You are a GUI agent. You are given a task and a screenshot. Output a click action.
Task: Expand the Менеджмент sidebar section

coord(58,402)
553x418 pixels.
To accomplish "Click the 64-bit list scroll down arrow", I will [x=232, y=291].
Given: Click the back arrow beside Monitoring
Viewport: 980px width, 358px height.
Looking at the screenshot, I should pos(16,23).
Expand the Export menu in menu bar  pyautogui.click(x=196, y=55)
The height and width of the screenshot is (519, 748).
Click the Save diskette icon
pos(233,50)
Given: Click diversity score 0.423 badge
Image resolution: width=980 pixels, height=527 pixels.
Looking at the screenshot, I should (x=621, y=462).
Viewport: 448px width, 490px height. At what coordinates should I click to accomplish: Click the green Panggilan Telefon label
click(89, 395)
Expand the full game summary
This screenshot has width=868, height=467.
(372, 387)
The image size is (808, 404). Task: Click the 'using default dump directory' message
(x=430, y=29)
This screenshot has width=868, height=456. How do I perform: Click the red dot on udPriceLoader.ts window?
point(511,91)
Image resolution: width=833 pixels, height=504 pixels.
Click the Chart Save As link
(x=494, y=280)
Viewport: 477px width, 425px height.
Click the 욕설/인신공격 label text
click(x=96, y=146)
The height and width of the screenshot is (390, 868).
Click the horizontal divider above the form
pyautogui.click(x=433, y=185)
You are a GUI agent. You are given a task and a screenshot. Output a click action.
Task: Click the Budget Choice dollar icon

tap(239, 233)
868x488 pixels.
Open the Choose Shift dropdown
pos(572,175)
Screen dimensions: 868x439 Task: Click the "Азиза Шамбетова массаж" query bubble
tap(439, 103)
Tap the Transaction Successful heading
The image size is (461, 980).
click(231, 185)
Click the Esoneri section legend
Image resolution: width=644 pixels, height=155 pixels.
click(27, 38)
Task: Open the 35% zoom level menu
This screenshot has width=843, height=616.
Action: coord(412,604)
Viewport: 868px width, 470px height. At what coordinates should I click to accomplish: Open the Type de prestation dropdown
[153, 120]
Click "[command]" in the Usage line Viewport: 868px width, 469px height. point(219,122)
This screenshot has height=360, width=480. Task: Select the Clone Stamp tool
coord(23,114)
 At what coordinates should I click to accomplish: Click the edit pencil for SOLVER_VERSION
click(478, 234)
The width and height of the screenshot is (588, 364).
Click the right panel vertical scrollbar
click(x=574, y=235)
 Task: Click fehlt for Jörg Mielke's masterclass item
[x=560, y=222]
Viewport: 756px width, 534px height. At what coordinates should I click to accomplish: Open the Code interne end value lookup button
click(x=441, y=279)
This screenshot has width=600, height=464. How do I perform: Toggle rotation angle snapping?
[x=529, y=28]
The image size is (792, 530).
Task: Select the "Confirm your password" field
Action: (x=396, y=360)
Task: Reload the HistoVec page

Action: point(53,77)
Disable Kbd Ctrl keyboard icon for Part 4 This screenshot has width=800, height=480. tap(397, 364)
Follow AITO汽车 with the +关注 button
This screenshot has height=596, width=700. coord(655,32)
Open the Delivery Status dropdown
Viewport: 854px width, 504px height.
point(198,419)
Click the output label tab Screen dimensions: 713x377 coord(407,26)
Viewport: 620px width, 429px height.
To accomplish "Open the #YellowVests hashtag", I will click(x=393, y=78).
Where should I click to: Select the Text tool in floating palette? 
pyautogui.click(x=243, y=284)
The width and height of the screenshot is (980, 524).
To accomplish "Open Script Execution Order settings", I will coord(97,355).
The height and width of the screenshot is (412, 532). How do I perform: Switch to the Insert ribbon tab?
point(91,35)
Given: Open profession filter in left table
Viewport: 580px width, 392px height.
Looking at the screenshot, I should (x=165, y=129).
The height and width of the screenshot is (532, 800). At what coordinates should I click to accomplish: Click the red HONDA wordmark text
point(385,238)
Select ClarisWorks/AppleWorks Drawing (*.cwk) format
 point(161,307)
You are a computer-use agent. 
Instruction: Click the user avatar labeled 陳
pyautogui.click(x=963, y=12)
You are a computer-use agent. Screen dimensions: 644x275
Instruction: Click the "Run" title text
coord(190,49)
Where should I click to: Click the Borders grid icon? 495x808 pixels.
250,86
■ ■ ■
- _YOUR TASK_:
Write a verbatim copy of the listing above.

- _TASK OUTPUT_:
You are a GUI agent. You are given a task and a screenshot. Output a click action.
Task: Expand the Менеджмент sidebar section

coord(58,402)
553x418 pixels.
To accomplish "Click the 64-bit list scroll down arrow", I will [x=232, y=291].
Given: Click the back arrow beside Monitoring
Viewport: 980px width, 358px height.
Looking at the screenshot, I should pos(16,23).
Expand the Export menu in menu bar  pyautogui.click(x=196, y=55)
The height and width of the screenshot is (519, 748).
Click the Save diskette icon
pos(233,50)
Given: Click diversity score 0.423 badge
Image resolution: width=980 pixels, height=527 pixels.
Looking at the screenshot, I should (x=621, y=462).
Viewport: 448px width, 490px height. At what coordinates should I click to accomplish: Click the green Panggilan Telefon label
click(89, 395)
Expand the full game summary
This screenshot has width=868, height=467.
(372, 387)
The image size is (808, 404). Task: Click the 'using default dump directory' message
(x=430, y=29)
This screenshot has width=868, height=456. How do I perform: Click the red dot on udPriceLoader.ts window?
point(511,91)
Image resolution: width=833 pixels, height=504 pixels.
Click the Chart Save As link
(x=494, y=280)
Viewport: 477px width, 425px height.
Click the 욕설/인신공격 label text
click(x=96, y=146)
The height and width of the screenshot is (390, 868).
Click the horizontal divider above the form
pyautogui.click(x=433, y=185)
You are a GUI agent. You are given a task and a screenshot. Output a click action.
Task: Click the Budget Choice dollar icon

tap(239, 233)
868x488 pixels.
Open the Choose Shift dropdown
pos(572,175)
Screen dimensions: 868x439 Task: Click the "Азиза Шамбетова массаж" query bubble
tap(439, 103)
Tap the Transaction Successful heading
The image size is (461, 980).
click(231, 185)
Click the Esoneri section legend
Image resolution: width=644 pixels, height=155 pixels.
click(27, 38)
Task: Open the 35% zoom level menu
This screenshot has width=843, height=616.
Action: coord(412,604)
Viewport: 868px width, 470px height. At what coordinates should I click to accomplish: Open the Type de prestation dropdown
[153, 120]
Click "[command]" in the Usage line Viewport: 868px width, 469px height. point(219,122)
This screenshot has height=360, width=480. Task: Select the Clone Stamp tool
coord(23,114)
 At what coordinates should I click to accomplish: Click the edit pencil for SOLVER_VERSION
click(478, 234)
The width and height of the screenshot is (588, 364).
Click the right panel vertical scrollbar
click(x=574, y=235)
 Task: Click fehlt for Jörg Mielke's masterclass item
[x=560, y=222]
Viewport: 756px width, 534px height. At what coordinates should I click to accomplish: Open the Code interne end value lookup button
click(x=441, y=279)
This screenshot has width=600, height=464. How do I perform: Toggle rotation angle snapping?
[x=529, y=28]
The image size is (792, 530).
Task: Select the "Confirm your password" field
Action: (x=396, y=360)
Task: Reload the HistoVec page

Action: point(53,77)
Disable Kbd Ctrl keyboard icon for Part 4 This screenshot has width=800, height=480. tap(397, 364)
Follow AITO汽车 with the +关注 button
This screenshot has height=596, width=700. coord(655,32)
Open the Delivery Status dropdown
Viewport: 854px width, 504px height.
point(198,419)
Click the output label tab Screen dimensions: 713x377 coord(407,26)
Viewport: 620px width, 429px height.
To accomplish "Open the #YellowVests hashtag", I will click(x=393, y=78).
Where should I click to: Select the Text tool in floating palette? 
pyautogui.click(x=243, y=284)
The width and height of the screenshot is (980, 524).
To accomplish "Open Script Execution Order settings", I will coord(97,355).
The height and width of the screenshot is (412, 532). How do I perform: Switch to the Insert ribbon tab?
point(91,35)
Given: Open profession filter in left table
Viewport: 580px width, 392px height.
Looking at the screenshot, I should (x=165, y=129).
The height and width of the screenshot is (532, 800). At what coordinates should I click to accomplish: Click the red HONDA wordmark text
point(385,238)
Select ClarisWorks/AppleWorks Drawing (*.cwk) format
 point(161,307)
You are a computer-use agent. 
Instruction: Click the user avatar labeled 陳
pyautogui.click(x=963, y=12)
You are a computer-use agent. Screen dimensions: 644x275
Instruction: Click the "Run" title text
coord(190,49)
Where should I click to: Click the Borders grid icon? 495x808 pixels.
250,86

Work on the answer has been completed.